• WHAT THE TASK ASKS:
All of the entries are to be written out again verbatim.

↓↓↓

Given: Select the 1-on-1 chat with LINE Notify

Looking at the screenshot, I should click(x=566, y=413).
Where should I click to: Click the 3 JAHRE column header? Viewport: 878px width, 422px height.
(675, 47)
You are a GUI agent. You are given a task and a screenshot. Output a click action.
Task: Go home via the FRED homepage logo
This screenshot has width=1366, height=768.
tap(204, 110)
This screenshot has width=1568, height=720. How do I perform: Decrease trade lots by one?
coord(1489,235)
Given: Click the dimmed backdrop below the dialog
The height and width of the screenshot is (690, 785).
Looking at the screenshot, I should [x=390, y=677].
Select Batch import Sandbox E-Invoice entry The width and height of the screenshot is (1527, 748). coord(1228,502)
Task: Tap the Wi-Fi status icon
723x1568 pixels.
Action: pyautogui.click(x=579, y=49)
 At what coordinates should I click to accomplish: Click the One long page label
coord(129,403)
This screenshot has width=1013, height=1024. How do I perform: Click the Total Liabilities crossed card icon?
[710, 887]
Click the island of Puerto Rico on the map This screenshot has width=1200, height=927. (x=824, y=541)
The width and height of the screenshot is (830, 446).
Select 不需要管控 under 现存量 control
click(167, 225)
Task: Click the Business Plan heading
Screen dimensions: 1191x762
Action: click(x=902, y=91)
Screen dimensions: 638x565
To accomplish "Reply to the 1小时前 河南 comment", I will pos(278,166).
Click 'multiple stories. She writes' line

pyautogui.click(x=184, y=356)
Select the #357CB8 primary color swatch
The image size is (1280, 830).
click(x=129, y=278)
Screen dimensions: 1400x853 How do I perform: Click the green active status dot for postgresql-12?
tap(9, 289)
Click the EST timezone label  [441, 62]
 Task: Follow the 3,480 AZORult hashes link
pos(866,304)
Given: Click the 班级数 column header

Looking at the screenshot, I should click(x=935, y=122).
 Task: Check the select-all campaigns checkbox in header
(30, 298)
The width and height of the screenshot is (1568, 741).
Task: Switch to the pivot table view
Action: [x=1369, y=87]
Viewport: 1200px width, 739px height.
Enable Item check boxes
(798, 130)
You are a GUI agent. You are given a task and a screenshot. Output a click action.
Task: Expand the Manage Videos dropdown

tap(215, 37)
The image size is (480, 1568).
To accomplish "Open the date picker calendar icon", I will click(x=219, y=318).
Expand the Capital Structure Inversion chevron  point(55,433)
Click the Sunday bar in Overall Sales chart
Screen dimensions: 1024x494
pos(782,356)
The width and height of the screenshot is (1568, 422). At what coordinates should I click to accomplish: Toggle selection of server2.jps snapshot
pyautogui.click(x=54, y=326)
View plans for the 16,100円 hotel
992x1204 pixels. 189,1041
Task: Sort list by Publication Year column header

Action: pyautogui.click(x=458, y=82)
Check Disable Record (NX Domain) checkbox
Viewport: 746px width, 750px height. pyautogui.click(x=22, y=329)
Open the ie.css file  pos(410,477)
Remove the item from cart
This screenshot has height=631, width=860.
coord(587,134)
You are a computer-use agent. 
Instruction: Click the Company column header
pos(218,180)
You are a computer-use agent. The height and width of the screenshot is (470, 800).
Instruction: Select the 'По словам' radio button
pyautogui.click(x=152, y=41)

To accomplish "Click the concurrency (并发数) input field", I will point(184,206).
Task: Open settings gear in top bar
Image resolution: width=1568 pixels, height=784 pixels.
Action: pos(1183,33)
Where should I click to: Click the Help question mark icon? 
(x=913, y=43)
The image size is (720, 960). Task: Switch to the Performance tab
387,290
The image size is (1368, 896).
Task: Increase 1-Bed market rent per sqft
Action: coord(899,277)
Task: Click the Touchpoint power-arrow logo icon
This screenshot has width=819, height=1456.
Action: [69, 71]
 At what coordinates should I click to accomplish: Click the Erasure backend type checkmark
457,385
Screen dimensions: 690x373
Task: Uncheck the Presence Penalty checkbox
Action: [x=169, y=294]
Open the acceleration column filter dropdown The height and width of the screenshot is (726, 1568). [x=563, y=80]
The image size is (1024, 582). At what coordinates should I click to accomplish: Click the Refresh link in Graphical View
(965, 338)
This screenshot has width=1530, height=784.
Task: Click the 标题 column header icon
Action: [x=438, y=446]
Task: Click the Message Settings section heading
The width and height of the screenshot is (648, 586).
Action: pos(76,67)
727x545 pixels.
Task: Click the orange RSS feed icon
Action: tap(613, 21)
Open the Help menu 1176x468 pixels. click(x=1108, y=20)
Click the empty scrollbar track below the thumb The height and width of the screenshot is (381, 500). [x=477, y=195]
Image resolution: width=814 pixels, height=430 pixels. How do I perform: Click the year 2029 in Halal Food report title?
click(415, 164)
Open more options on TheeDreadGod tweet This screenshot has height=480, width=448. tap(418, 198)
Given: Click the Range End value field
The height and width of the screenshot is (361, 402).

↑↑↑

• SOLUTION FOR THIS PROBLEM:
Given: Select the 1-on-1 chat with LINE Notify

Looking at the screenshot, I should click(x=566, y=413).
Where should I click to: Click the 3 JAHRE column header? Viewport: 878px width, 422px height.
(675, 47)
You are a GUI agent. You are given a task and a screenshot. Output a click action.
Task: Go home via the FRED homepage logo
This screenshot has width=1366, height=768.
tap(204, 110)
This screenshot has width=1568, height=720. How do I perform: Decrease trade lots by one?
coord(1489,235)
Given: Click the dimmed backdrop below the dialog
The height and width of the screenshot is (690, 785).
Looking at the screenshot, I should [x=390, y=677].
Select Batch import Sandbox E-Invoice entry The width and height of the screenshot is (1527, 748). coord(1228,502)
Task: Tap the Wi-Fi status icon
723x1568 pixels.
Action: pyautogui.click(x=579, y=49)
 At what coordinates should I click to accomplish: Click the One long page label
coord(129,403)
This screenshot has width=1013, height=1024. How do I perform: Click the Total Liabilities crossed card icon?
[710, 887]
Click the island of Puerto Rico on the map This screenshot has width=1200, height=927. (x=824, y=541)
The width and height of the screenshot is (830, 446).
Select 不需要管控 under 现存量 control
click(167, 225)
Task: Click the Business Plan heading
Screen dimensions: 1191x762
Action: click(x=902, y=91)
Screen dimensions: 638x565
To accomplish "Reply to the 1小时前 河南 comment", I will pos(278,166).
Click 'multiple stories. She writes' line

pyautogui.click(x=184, y=356)
Select the #357CB8 primary color swatch
The image size is (1280, 830).
click(x=129, y=278)
Screen dimensions: 1400x853 How do I perform: Click the green active status dot for postgresql-12?
tap(9, 289)
Click the EST timezone label  [441, 62]
 Task: Follow the 3,480 AZORult hashes link
pos(866,304)
Given: Click the 班级数 column header

Looking at the screenshot, I should click(x=935, y=122).
 Task: Check the select-all campaigns checkbox in header
(30, 298)
The width and height of the screenshot is (1568, 741).
Task: Switch to the pivot table view
Action: [x=1369, y=87]
Viewport: 1200px width, 739px height.
Enable Item check boxes
(798, 130)
You are a GUI agent. You are given a task and a screenshot. Output a click action.
Task: Expand the Manage Videos dropdown

tap(215, 37)
The image size is (480, 1568).
To accomplish "Open the date picker calendar icon", I will click(x=219, y=318).
Expand the Capital Structure Inversion chevron  point(55,433)
Click the Sunday bar in Overall Sales chart
Screen dimensions: 1024x494
pos(782,356)
The width and height of the screenshot is (1568, 422). At what coordinates should I click to accomplish: Toggle selection of server2.jps snapshot
pyautogui.click(x=54, y=326)
View plans for the 16,100円 hotel
992x1204 pixels. 189,1041
Task: Sort list by Publication Year column header

Action: pyautogui.click(x=458, y=82)
Check Disable Record (NX Domain) checkbox
Viewport: 746px width, 750px height. pyautogui.click(x=22, y=329)
Open the ie.css file  pos(410,477)
Remove the item from cart
This screenshot has height=631, width=860.
coord(587,134)
You are a computer-use agent. 
Instruction: Click the Company column header
pos(218,180)
You are a computer-use agent. The height and width of the screenshot is (470, 800).
Instruction: Select the 'По словам' radio button
pyautogui.click(x=152, y=41)

To accomplish "Click the concurrency (并发数) input field", I will point(184,206).
Task: Open settings gear in top bar
Image resolution: width=1568 pixels, height=784 pixels.
Action: pos(1183,33)
Where should I click to: Click the Help question mark icon? 
(x=913, y=43)
The image size is (720, 960). Task: Switch to the Performance tab
387,290
The image size is (1368, 896).
Task: Increase 1-Bed market rent per sqft
Action: coord(899,277)
Task: Click the Touchpoint power-arrow logo icon
This screenshot has width=819, height=1456.
Action: [69, 71]
 At what coordinates should I click to accomplish: Click the Erasure backend type checkmark
457,385
Screen dimensions: 690x373
Task: Uncheck the Presence Penalty checkbox
Action: [x=169, y=294]
Open the acceleration column filter dropdown The height and width of the screenshot is (726, 1568). [x=563, y=80]
The image size is (1024, 582). At what coordinates should I click to accomplish: Click the Refresh link in Graphical View
(965, 338)
This screenshot has width=1530, height=784.
Task: Click the 标题 column header icon
Action: [x=438, y=446]
Task: Click the Message Settings section heading
The width and height of the screenshot is (648, 586).
Action: pos(76,67)
727x545 pixels.
Task: Click the orange RSS feed icon
Action: tap(613, 21)
Open the Help menu 1176x468 pixels. click(x=1108, y=20)
Click the empty scrollbar track below the thumb The height and width of the screenshot is (381, 500). [x=477, y=195]
Image resolution: width=814 pixels, height=430 pixels. How do I perform: Click the year 2029 in Halal Food report title?
click(415, 164)
Open more options on TheeDreadGod tweet This screenshot has height=480, width=448. tap(418, 198)
Given: Click the Range End value field
The height and width of the screenshot is (361, 402).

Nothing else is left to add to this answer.